====== Records shown ======
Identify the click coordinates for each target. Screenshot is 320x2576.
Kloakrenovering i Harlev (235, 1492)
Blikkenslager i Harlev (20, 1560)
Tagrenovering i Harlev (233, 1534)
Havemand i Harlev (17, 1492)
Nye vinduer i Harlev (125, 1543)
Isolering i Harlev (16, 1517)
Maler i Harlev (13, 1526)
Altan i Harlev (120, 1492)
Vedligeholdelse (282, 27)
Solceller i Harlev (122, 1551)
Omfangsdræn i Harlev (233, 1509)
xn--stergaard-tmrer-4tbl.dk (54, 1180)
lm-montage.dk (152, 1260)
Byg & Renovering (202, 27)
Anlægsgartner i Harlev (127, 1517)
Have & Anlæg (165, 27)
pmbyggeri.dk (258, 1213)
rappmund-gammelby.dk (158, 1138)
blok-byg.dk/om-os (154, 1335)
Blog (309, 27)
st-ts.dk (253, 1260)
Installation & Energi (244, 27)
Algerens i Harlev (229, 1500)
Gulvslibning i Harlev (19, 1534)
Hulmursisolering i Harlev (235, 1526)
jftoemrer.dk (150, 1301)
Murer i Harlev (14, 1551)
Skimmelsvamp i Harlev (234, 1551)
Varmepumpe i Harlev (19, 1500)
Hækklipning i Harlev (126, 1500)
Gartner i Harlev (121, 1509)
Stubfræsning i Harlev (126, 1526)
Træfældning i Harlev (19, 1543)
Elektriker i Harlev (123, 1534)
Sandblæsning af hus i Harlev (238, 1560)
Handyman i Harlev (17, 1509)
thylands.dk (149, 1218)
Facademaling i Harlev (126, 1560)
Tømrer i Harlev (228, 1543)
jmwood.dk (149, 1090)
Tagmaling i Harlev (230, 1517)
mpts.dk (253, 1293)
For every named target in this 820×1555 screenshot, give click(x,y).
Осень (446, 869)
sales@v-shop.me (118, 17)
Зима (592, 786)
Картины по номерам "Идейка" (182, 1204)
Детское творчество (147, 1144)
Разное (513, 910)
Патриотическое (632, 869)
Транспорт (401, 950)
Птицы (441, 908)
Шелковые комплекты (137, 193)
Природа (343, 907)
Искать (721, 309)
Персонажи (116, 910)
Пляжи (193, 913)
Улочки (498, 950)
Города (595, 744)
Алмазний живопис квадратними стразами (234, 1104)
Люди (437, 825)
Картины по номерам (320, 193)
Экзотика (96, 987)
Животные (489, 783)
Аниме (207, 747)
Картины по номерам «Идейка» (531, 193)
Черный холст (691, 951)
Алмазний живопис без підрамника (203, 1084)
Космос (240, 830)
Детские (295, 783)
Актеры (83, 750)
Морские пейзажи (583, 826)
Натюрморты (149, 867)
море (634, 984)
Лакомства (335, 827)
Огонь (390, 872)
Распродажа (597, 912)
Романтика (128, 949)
======
To do:
The stretch of entries above that starts with the line containing "Havemand i Harlev (17, 1492)" and goes on through the line containing "pmbyggeri.dk (258, 1213)" is to be transcribed exactly, and no other line is to be transcribed.

Exercise answer:
Havemand i Harlev (17, 1492)
Nye vinduer i Harlev (125, 1543)
Isolering i Harlev (16, 1517)
Maler i Harlev (13, 1526)
Altan i Harlev (120, 1492)
Vedligeholdelse (282, 27)
Solceller i Harlev (122, 1551)
Omfangsdræn i Harlev (233, 1509)
xn--stergaard-tmrer-4tbl.dk (54, 1180)
lm-montage.dk (152, 1260)
Byg & Renovering (202, 27)
Anlægsgartner i Harlev (127, 1517)
Have & Anlæg (165, 27)
pmbyggeri.dk (258, 1213)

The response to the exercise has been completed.